MakerBot Stories | Teen Turns Smartphone Into Stethoscope
| by MakerBot
When high school students learn how to 3D print, they’ll often start with a smartphone case. It seems simple, it’s practical, and it’s personal. Something they’ll have with them — and, while carrying it around, they will think about how to make it better.
Suman Mulumudi didn’t wait for high school. Last summer, between eighth and ninth grades, Mulumudi’s parents bought him a MakerBot Replicator 2 Desktop 3D Printer. Designing his iPhone case took a couple of weeks. Some teenagers customize theirs with a Darth Vader silhouette. Mulumudi added a diaphragm that collects low-frequency sounds and sends them through a tube to the microphone, turning his iPhone into a stethoscope. He named it the Steth IO, made more 3D printed prototypes, and founded a company called StratoScientific, which applied for a patent and plans to seek FDA approval.
“People have tried to put the microphone over the chest, but that doesn’t work,” said Mulumudi, who is 15 and lives in Snohomish, WA. “Interestingly enough, that’s how the first stethoscope was invented.” Before 1816, he explained, doctors used to put their ears to patients’ chests. Then a young woman went to see the French physician René Laennec. He rolled up a piece of paper like a megaphone, and put the narrow end to his ear.

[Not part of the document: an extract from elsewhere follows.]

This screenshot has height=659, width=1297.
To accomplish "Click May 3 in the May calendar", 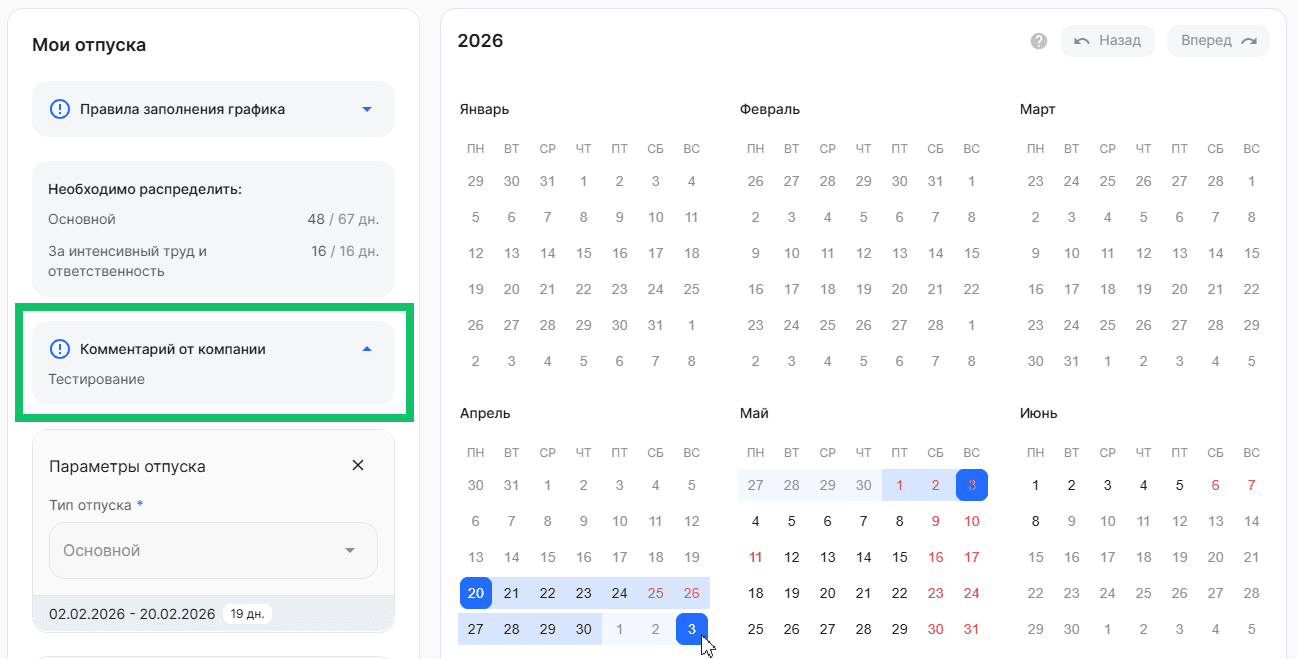I will point(971,485).
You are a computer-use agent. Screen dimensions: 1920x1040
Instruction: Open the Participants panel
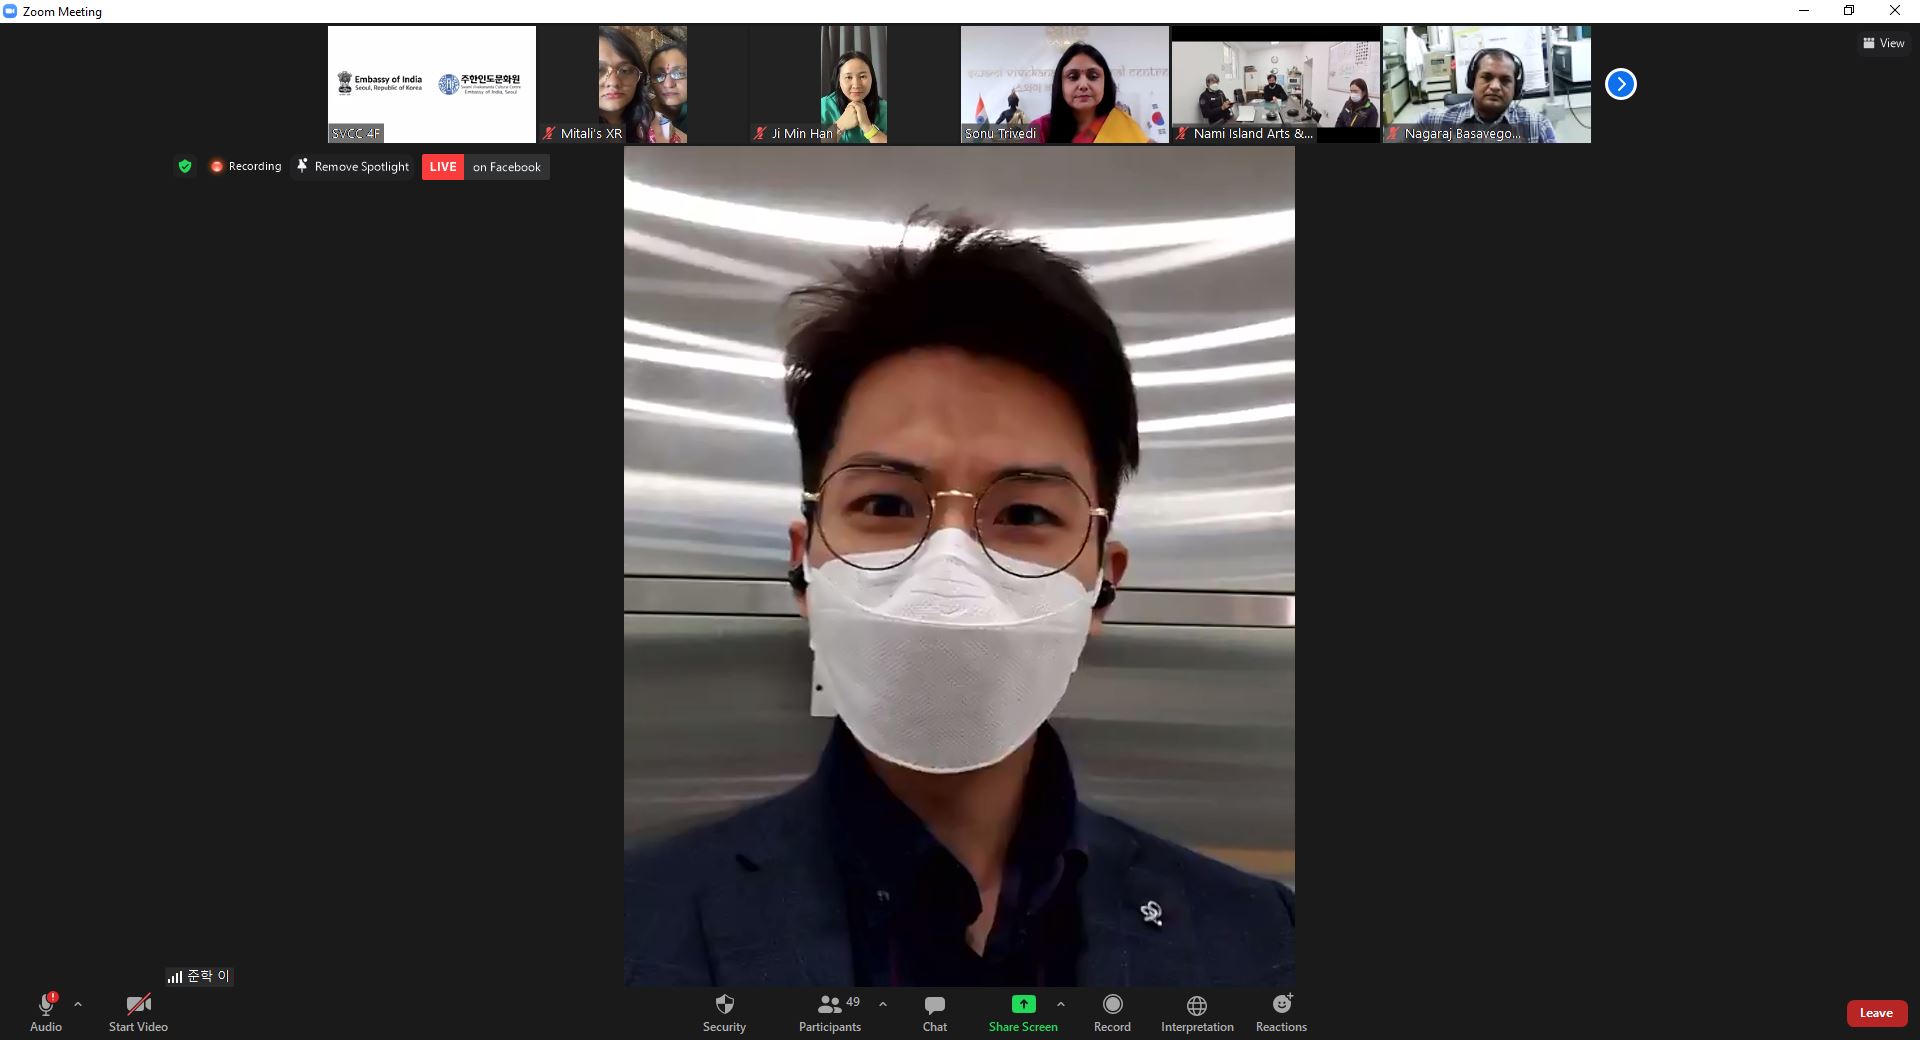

Mulumudi’s father, Mahesh, is a cardiologist, so heart murmurs are dinner conversation, and Suman couldn’t believe doctors couldn’t record the data from the sound of the heart. (Mahesh and Suman are now business partners.) Suman Mulumudi has also prototyped the LesionSizer, which uses the technology behind an optical mouse to help a doctor performing an angioplasty use the right stent.
When Mulumudi was in sixth grade, a few parents pooled money to buy his school a MakerBot Thing-O-Matic. “We put it together. We used it for about half a year. That got me exposed, to the extent that I could see the power 3D printing would have,” he says. So when Mulumudi started on the Steth IO, “the first thing that came to mind for prototyping was 3D printing.”
That was at his old school. He now attends The Lakeside School, in Seattle, where Microsoft founders Paul Allen and Bill Gates went to school. And Mulumudi’s dream is to be an entrepreneur. “People like Bill Gates, Steve Jobs, Jeff Bezos, Howard Schultz — mostly Washington people — they all did one thing: They took an idea and expanded that concept into something that changed the world.”